**SUPPLIED INFORMATION:**
# # # # #

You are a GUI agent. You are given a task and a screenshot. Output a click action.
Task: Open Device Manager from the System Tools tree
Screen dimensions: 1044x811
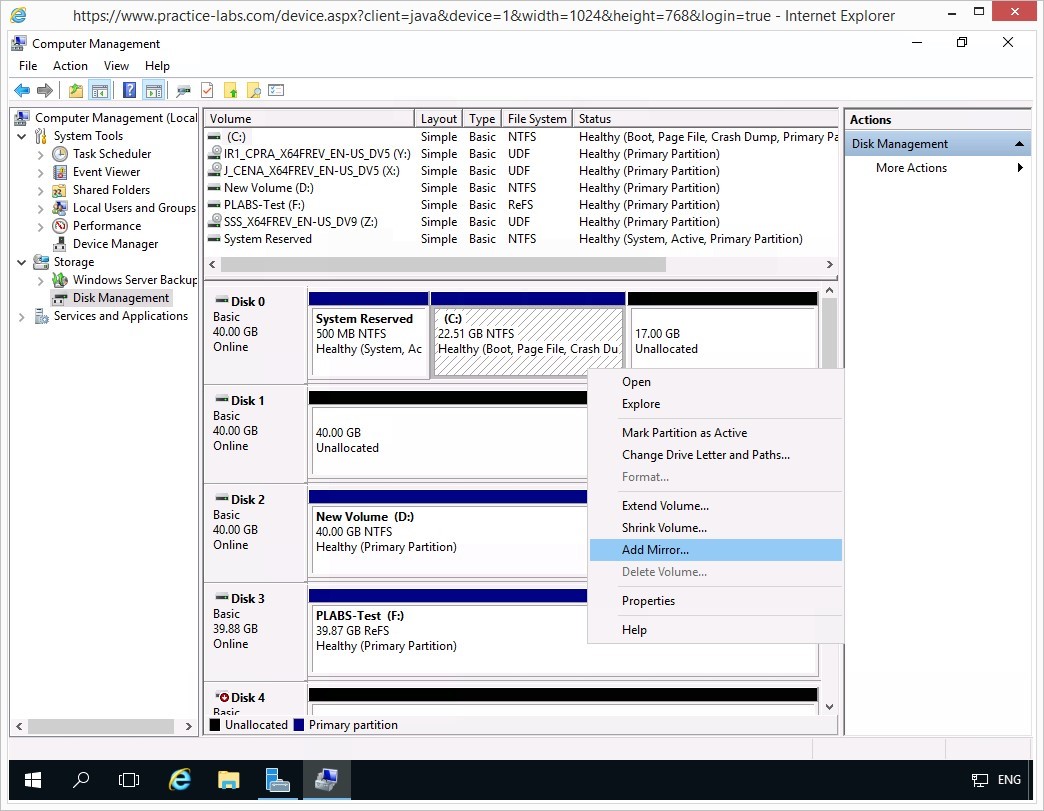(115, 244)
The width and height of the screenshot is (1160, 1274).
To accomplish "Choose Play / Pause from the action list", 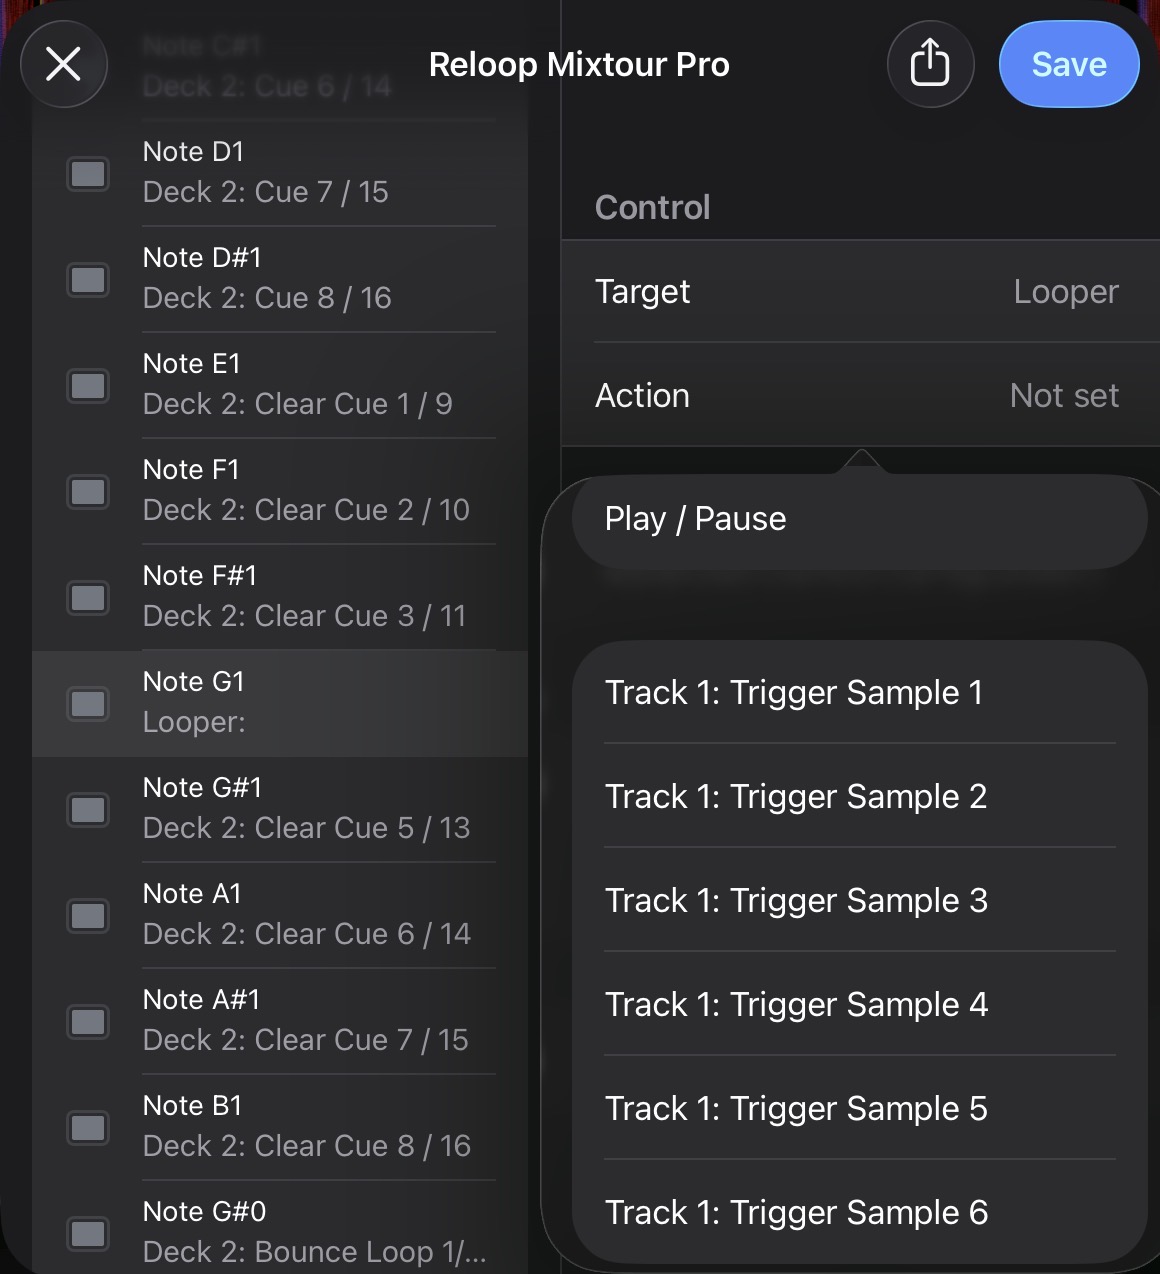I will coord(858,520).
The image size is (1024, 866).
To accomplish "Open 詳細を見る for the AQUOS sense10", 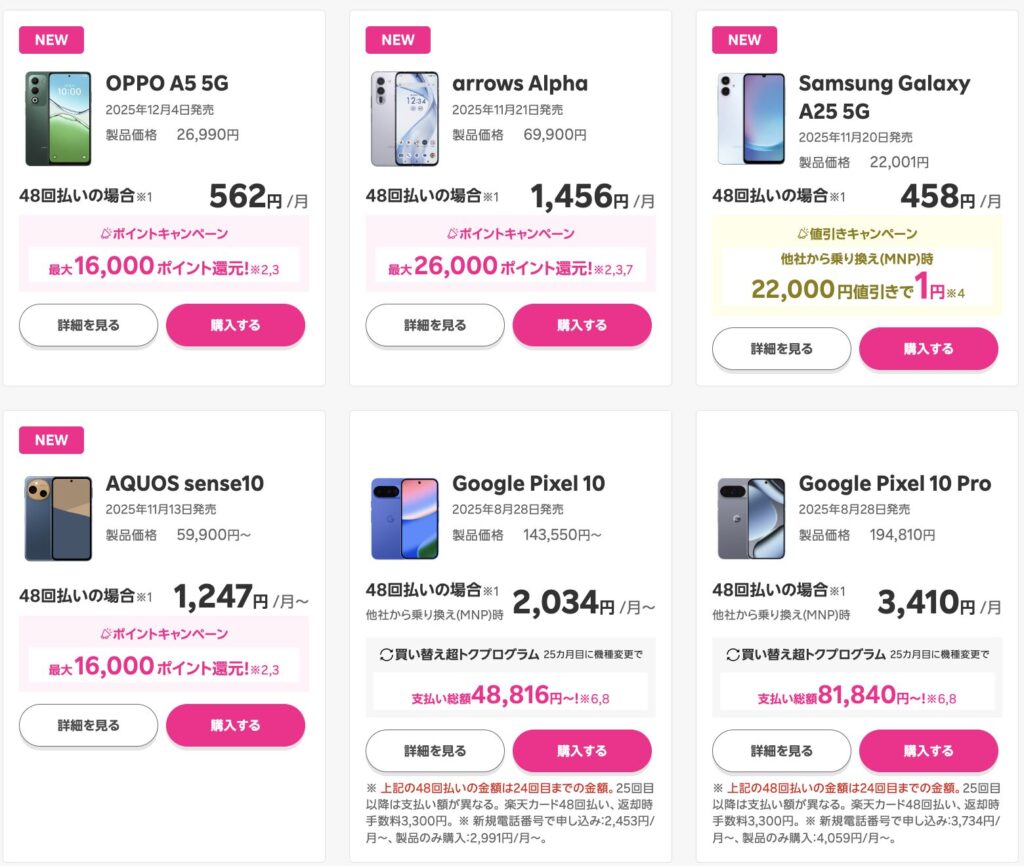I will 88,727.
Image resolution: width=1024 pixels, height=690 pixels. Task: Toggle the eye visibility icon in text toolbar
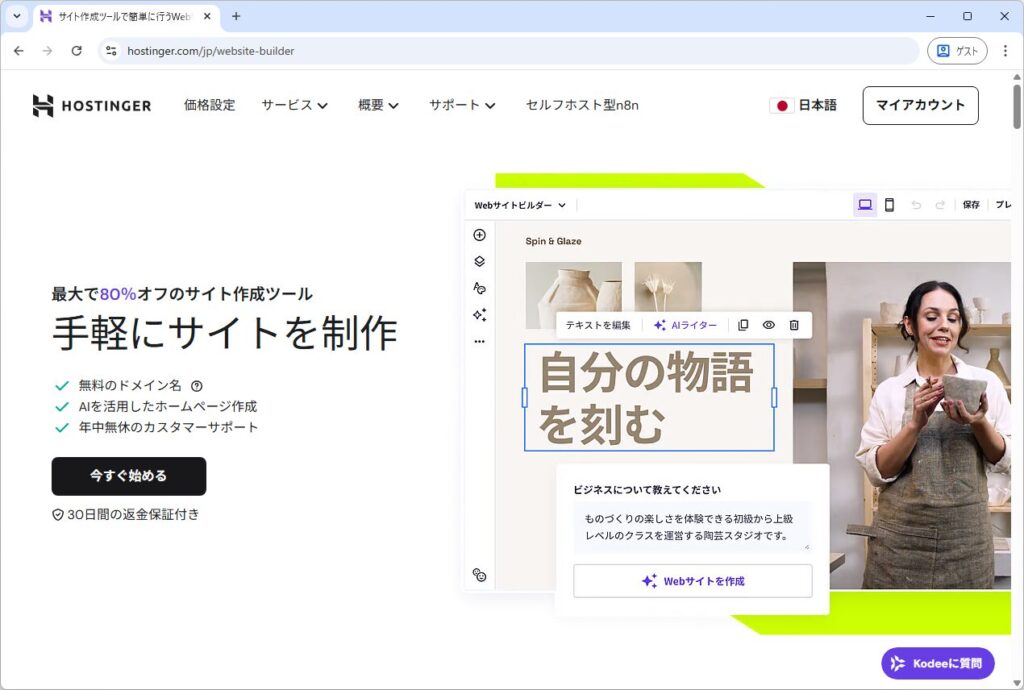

# # # # #

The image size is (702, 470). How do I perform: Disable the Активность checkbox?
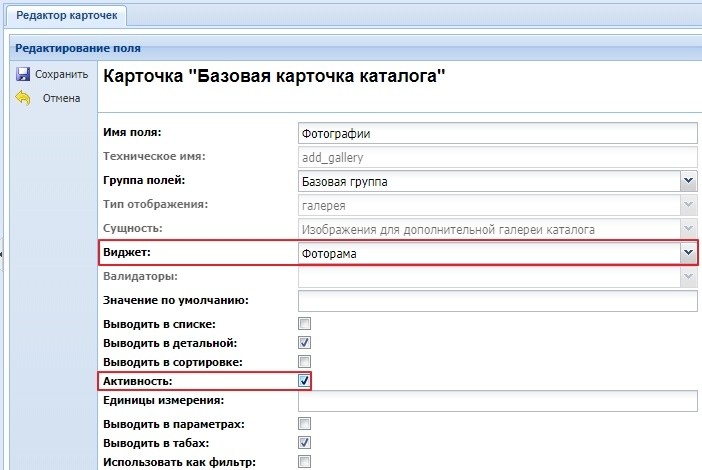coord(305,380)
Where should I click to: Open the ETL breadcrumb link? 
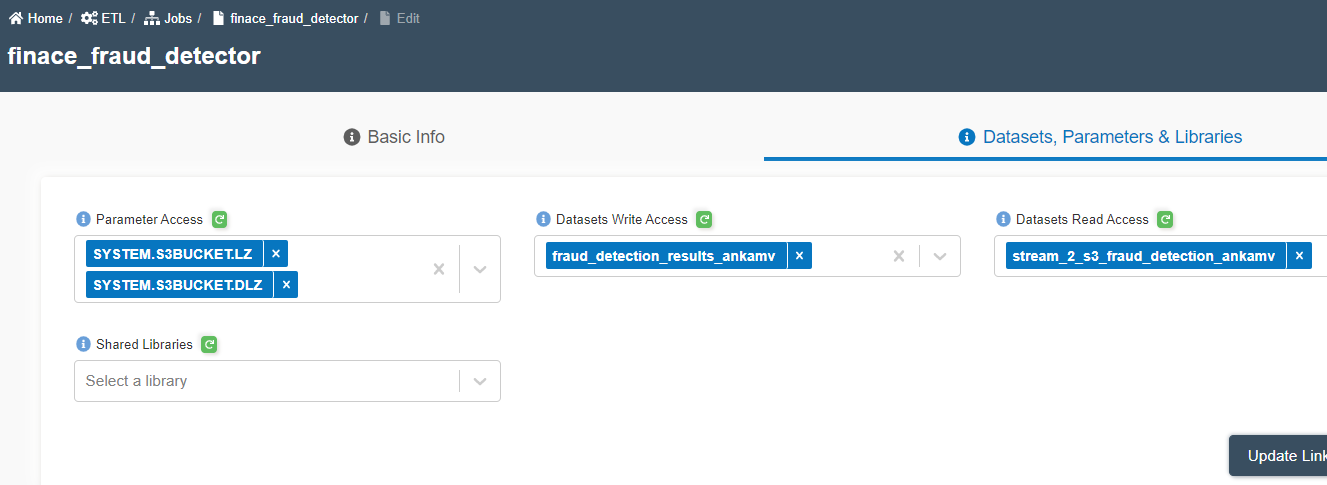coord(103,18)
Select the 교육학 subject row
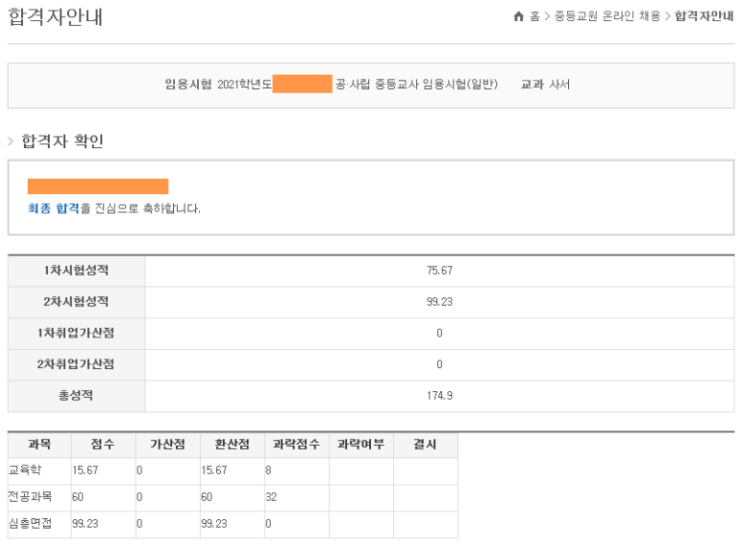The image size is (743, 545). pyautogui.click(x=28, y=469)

# # # # #

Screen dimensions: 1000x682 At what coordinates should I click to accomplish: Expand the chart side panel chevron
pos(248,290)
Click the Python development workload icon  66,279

# # # # #

**THE PROBLEM:** Please work out how many lines in the data include "height"; write that number only.

**YOUR SOLUTION:** 2